Amnesty International's research identified serious human rights concerns with the system. The organisation found that UDK/ATP's use of fraud-control algorithms risks disproportionately targeting already marginalised groups, including low-income individuals, racialised groups, migrants, refugees, ethnic minorities, people with disabilities, and older people. The algorithms embed social norms of the majority or dominant group in Danish society, meaning that beneficiaries whose household, family, or residency patterns deviate from these norms -- such as those with 'unusual' living arrangements or 'foreign affiliations' -- are more likely to be flagged for investigation. The 'Model Abroad' algorithm explicitly uses citizenship and foreign affiliation-related criteria to target people from countries outside the EEA, which Amnesty International argues directly discriminates on the basis of nationality, ethnicity, and migration status.
Amnesty International further found that the Danish government has implemented privacy-intrusive legislation that allows UDK/ATP and municipalities to collect, merge, and process large quantities of personal data from residents and their household members without their consent, for the purposes of fraud control. The Udbetaling Danmark Act grants UDK the power to extract personal data and to carry out 'register mergers' of databases containing this data. Municipality control units also have access to federal and local government databases, the Alien Information Portal, income and tax databases, and can obtain 'purely private affairs and other confidential information' such as medical transcripts and financial records.
The system has attracted scrutiny regarding transparency and oversight.

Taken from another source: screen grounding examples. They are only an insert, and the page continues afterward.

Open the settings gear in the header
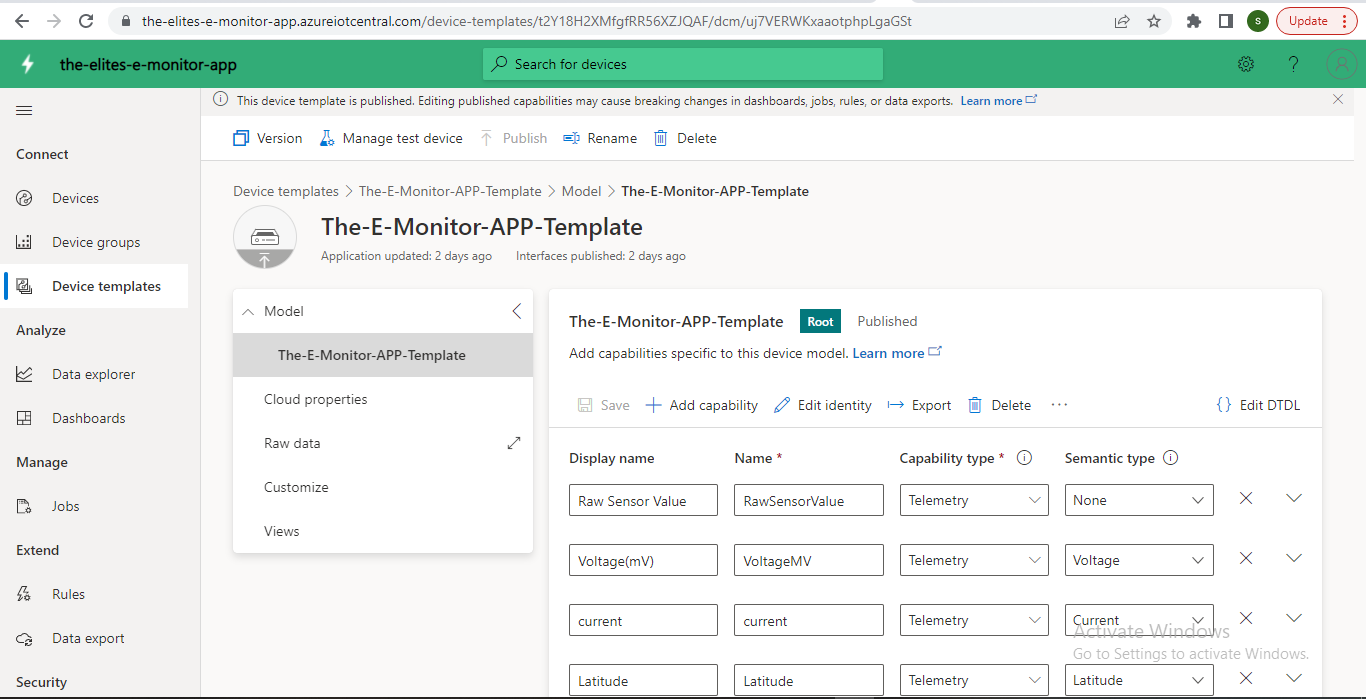The width and height of the screenshot is (1366, 699). tap(1246, 64)
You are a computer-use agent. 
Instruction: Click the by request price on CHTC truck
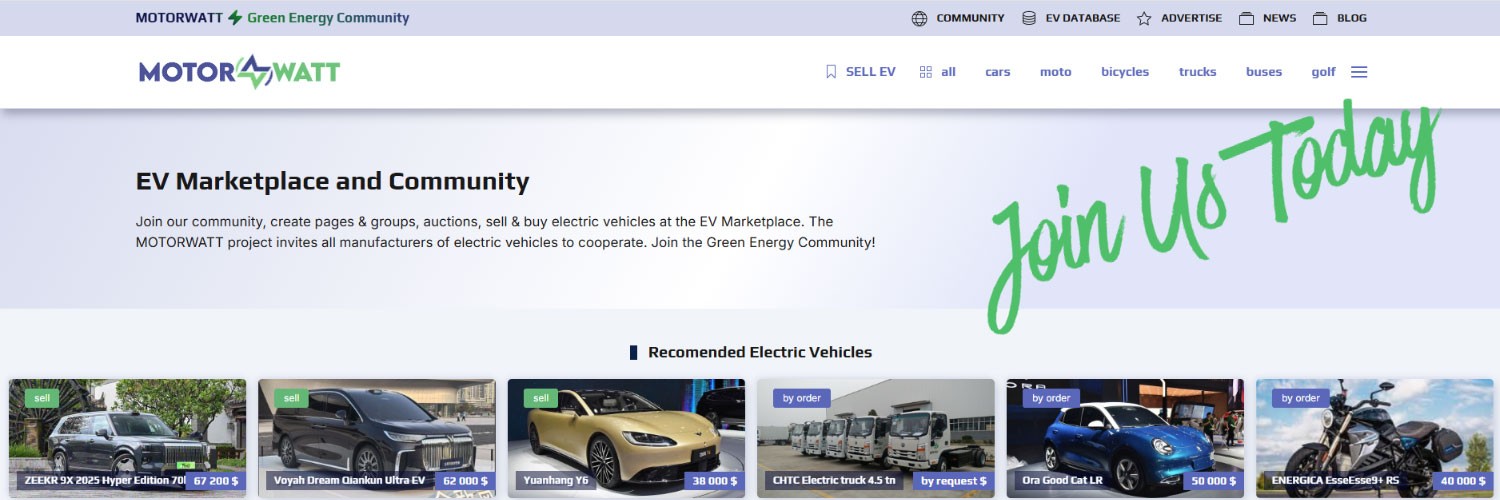coord(953,481)
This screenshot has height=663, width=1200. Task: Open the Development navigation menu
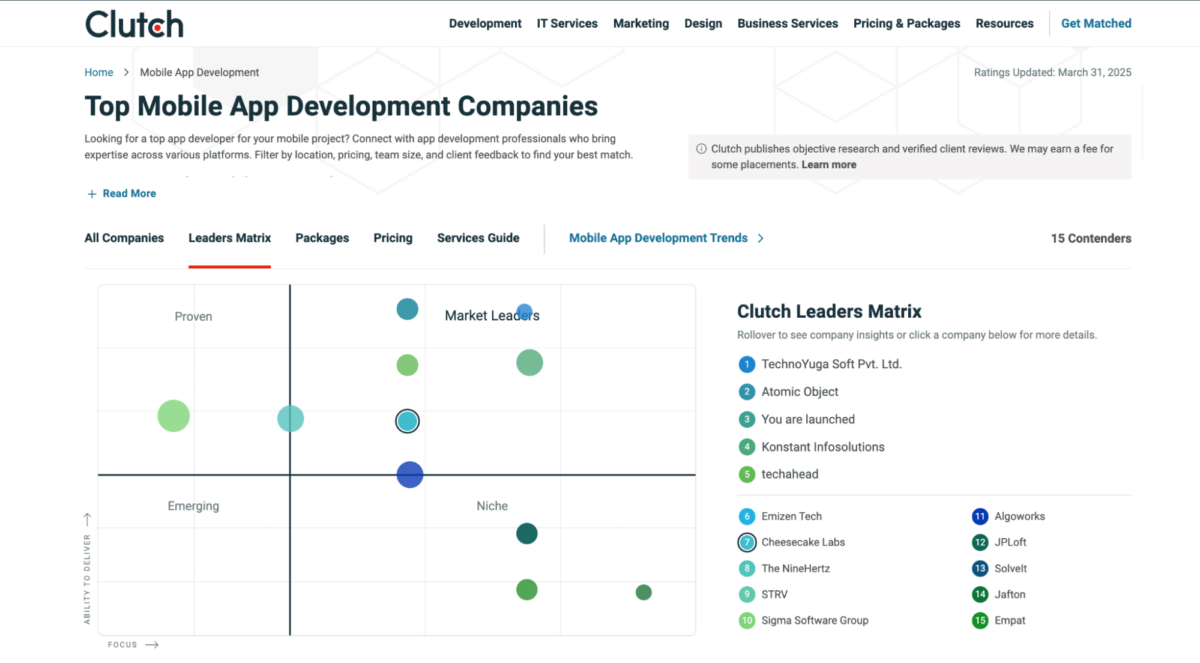pos(485,24)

Amnesty International found a lack of adequate, independent oversight over UDK/ATP's data and algorithmic practices. ATP does not appear to conduct anti-bias or anti-discrimination training for its staff, publish data protection impact assessments, or conduct adequate audits of its fraud-control algorithms. The Danish Data Protection Authority has limited proactive investigatory powers over the system. Persons flagged for fraud investigation by UDK/ATP's algorithms are not informed that their case originated from an algorithmic decision, and the Public Administration Act does not mandate public authorities to provide this information, effectively preventing individuals from contesting the algorithmic decision-making process.
Amnesty International argues that UDK/ATP's fraud-control models may fall under the social scoring prohibition of Article 5(1)(c) of the EU Artificial Intelligence Act 2024, and recommends that the system be paused until a full assessment can be made. At the very minimum, the systems are classified as high-risk under Annex III of the EU AI Act, which covers AI systems used by public authorities to evaluate eligibility for essential public assistance benefits and services, subjecting them to transparency, risk management, and human oversight requirements that will apply from August 2030. The fraud detection and investigation process is subject to human-in-the-loop oversight in principle, with flagged cases reviewed by auditors and case officers at UDK and in municipalities before any benefit decisions are altered. However, Amnesty International notes potential gaps in the independence and effectiveness of this oversight, including risks of automation complacency among caseworkers.